I noticed how still everything was. There were no hums or vibrations from appliances waiting anxiously to spring into service. No wi-fi zipping through the air. Nothing charging on the end of a cord. Just the house settling. It felt as if the air had been left out of the place. Music, or the sound of the TV, were gone. The furry pats of cat feet were the soundtrack.
I spent some time fiddling with my smart phone, which was clever enough to give me a vague window of the potential resumption of service. After the initial check, I felt compelled to double check because it seemed like the hopelessly proactive thing to do. A third inquiry left me to understand that I was simply using up the bit of electricity stored inside my phone and that I was having no impact whatsoever on the outcome of these events.
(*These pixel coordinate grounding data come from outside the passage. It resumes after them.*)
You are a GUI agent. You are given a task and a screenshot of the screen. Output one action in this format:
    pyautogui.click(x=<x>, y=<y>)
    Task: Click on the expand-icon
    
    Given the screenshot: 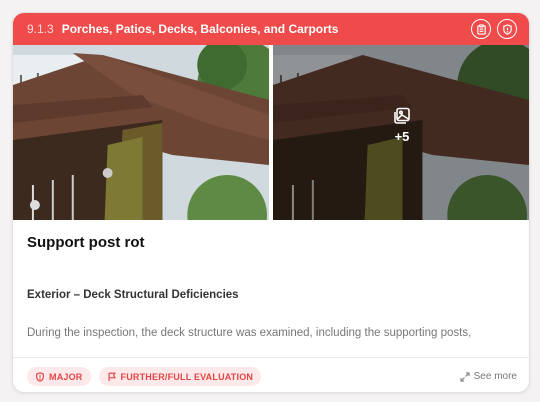 What is the action you would take?
    pyautogui.click(x=465, y=376)
    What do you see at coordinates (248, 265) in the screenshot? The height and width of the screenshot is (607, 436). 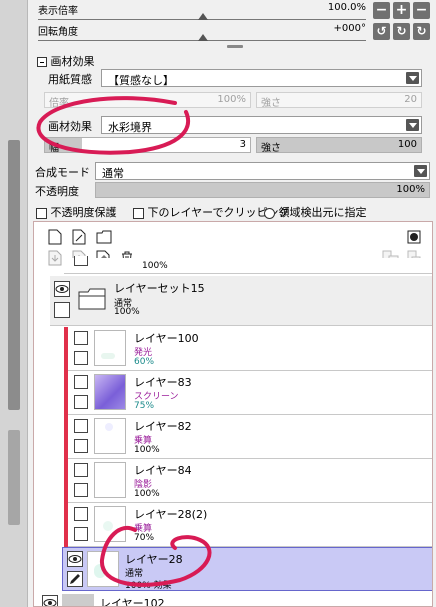 I see `layer-row-partial-top: 100%` at bounding box center [248, 265].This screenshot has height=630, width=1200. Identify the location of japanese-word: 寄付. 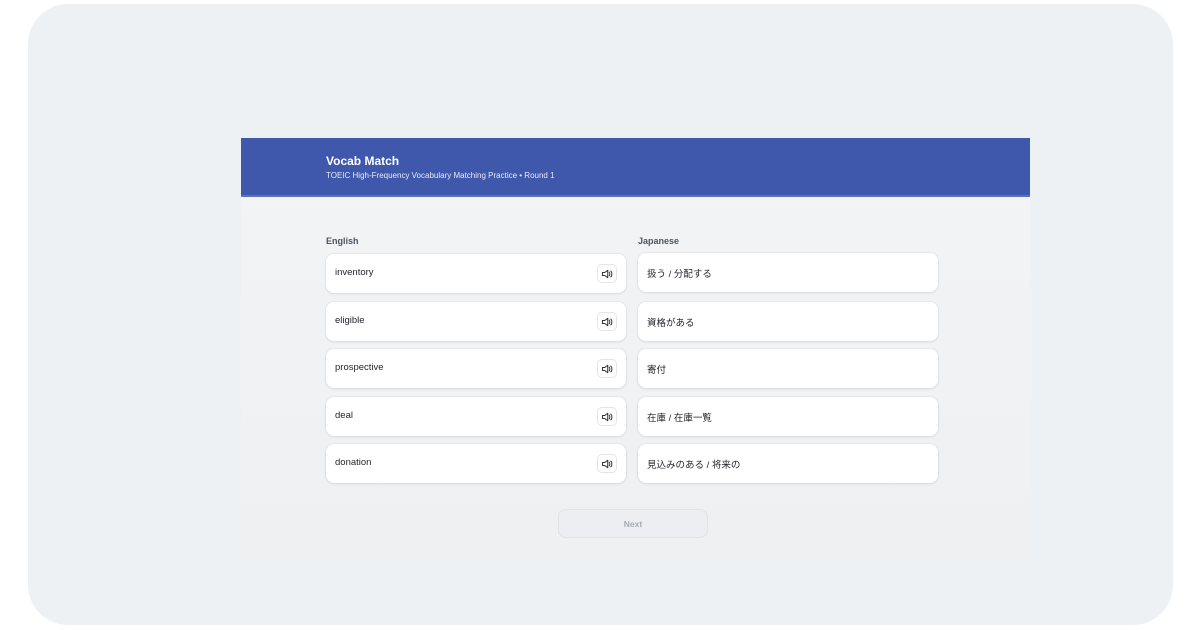
(657, 370).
I played a game of solitaire on my phone. I lost. A second game found me playing all the way out, and I was rewarded with a flurry of animated cards not much larger than the eraser at the end of a pencil, but gratifying nonetheless. It was the fourth game that I won when I realized that I was not following my own edict to save battery life, and consciously set the phone down.
The cat looked at me as if to say, "Can't you just sit still?" Or maybe it was "Why don't you go ahead and feed me as long as you're stuck here without your big screen?" I wandered into the kitchen and took a moment to acknowledge the lack of light inside the refrigerator where the cat food was waiting. Something was happening for the cat, anyway.
I wandered back to the front of the house, looking out on the street, and pondering yet another game of solitaire or status check. I heard feet much larger than the cat's coming up the front stairs, and at the moment my son reached for the doorknob, I heard bells. The doorbell, specifically. Power had been restored. Our long national nightmare had come to an end. My son and I went back to the kitchen where we used the restored light inside the refrigerator to find ourselves some dinner.
When my wife returned from her mission of mercy, she found me back on the couch. There were no words to convey the struggle I had endured. Until now, of course.